Your objective –
Could you retype every entry below exactly as written?

Collected data:

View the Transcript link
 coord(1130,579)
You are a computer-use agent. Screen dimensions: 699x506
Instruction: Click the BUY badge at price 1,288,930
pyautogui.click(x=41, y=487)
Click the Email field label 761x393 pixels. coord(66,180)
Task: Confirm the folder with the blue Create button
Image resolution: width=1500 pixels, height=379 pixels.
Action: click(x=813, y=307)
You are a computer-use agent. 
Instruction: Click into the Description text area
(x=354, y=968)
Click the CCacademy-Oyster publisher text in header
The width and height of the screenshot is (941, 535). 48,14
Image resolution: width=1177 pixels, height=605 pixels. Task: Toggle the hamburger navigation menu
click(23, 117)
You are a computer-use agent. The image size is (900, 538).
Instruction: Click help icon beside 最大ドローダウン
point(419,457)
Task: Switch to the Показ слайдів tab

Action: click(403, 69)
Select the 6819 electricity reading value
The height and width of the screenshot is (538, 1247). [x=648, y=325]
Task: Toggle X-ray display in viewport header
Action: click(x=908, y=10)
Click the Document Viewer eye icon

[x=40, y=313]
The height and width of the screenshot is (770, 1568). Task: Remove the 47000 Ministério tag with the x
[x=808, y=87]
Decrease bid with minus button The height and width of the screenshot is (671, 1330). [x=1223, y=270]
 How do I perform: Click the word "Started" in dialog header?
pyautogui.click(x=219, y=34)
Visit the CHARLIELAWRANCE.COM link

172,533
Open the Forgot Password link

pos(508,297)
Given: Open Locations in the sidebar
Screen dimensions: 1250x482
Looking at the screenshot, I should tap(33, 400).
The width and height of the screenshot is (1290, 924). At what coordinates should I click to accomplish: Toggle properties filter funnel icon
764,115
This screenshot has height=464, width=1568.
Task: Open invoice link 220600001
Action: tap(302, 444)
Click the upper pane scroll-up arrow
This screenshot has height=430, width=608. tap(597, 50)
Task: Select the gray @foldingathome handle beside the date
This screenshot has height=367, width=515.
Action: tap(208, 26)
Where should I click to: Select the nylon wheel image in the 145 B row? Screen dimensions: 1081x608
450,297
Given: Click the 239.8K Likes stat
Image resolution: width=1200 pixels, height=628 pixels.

Response –
View the Transcript link
 coord(1130,579)
You are a computer-use agent. Screen dimensions: 699x506
Instruction: Click the BUY badge at price 1,288,930
pyautogui.click(x=41, y=487)
Click the Email field label 761x393 pixels. coord(66,180)
Task: Confirm the folder with the blue Create button
Image resolution: width=1500 pixels, height=379 pixels.
Action: click(x=813, y=307)
You are a computer-use agent. 
Instruction: Click into the Description text area
(x=354, y=968)
Click the CCacademy-Oyster publisher text in header
The width and height of the screenshot is (941, 535). 48,14
Image resolution: width=1177 pixels, height=605 pixels. Task: Toggle the hamburger navigation menu
click(23, 117)
You are a computer-use agent. The image size is (900, 538).
Instruction: Click help icon beside 最大ドローダウン
point(419,457)
Task: Switch to the Показ слайдів tab

Action: click(403, 69)
Select the 6819 electricity reading value
The height and width of the screenshot is (538, 1247). [x=648, y=325]
Task: Toggle X-ray display in viewport header
Action: click(x=908, y=10)
Click the Document Viewer eye icon

[x=40, y=313]
The height and width of the screenshot is (770, 1568). Task: Remove the 47000 Ministério tag with the x
[x=808, y=87]
Decrease bid with minus button The height and width of the screenshot is (671, 1330). [x=1223, y=270]
 How do I perform: Click the word "Started" in dialog header?
pyautogui.click(x=219, y=34)
Visit the CHARLIELAWRANCE.COM link

172,533
Open the Forgot Password link

pos(508,297)
Given: Open Locations in the sidebar
Screen dimensions: 1250x482
Looking at the screenshot, I should tap(33, 400).
The width and height of the screenshot is (1290, 924). At what coordinates should I click to accomplish: Toggle properties filter funnel icon
764,115
This screenshot has height=464, width=1568.
Task: Open invoice link 220600001
Action: tap(302, 444)
Click the upper pane scroll-up arrow
This screenshot has height=430, width=608. tap(597, 50)
Task: Select the gray @foldingathome handle beside the date
This screenshot has height=367, width=515.
Action: tap(208, 26)
Where should I click to: Select the nylon wheel image in the 145 B row? Screen dimensions: 1081x608
450,297
Given: Click the 239.8K Likes stat
Image resolution: width=1200 pixels, height=628 pixels.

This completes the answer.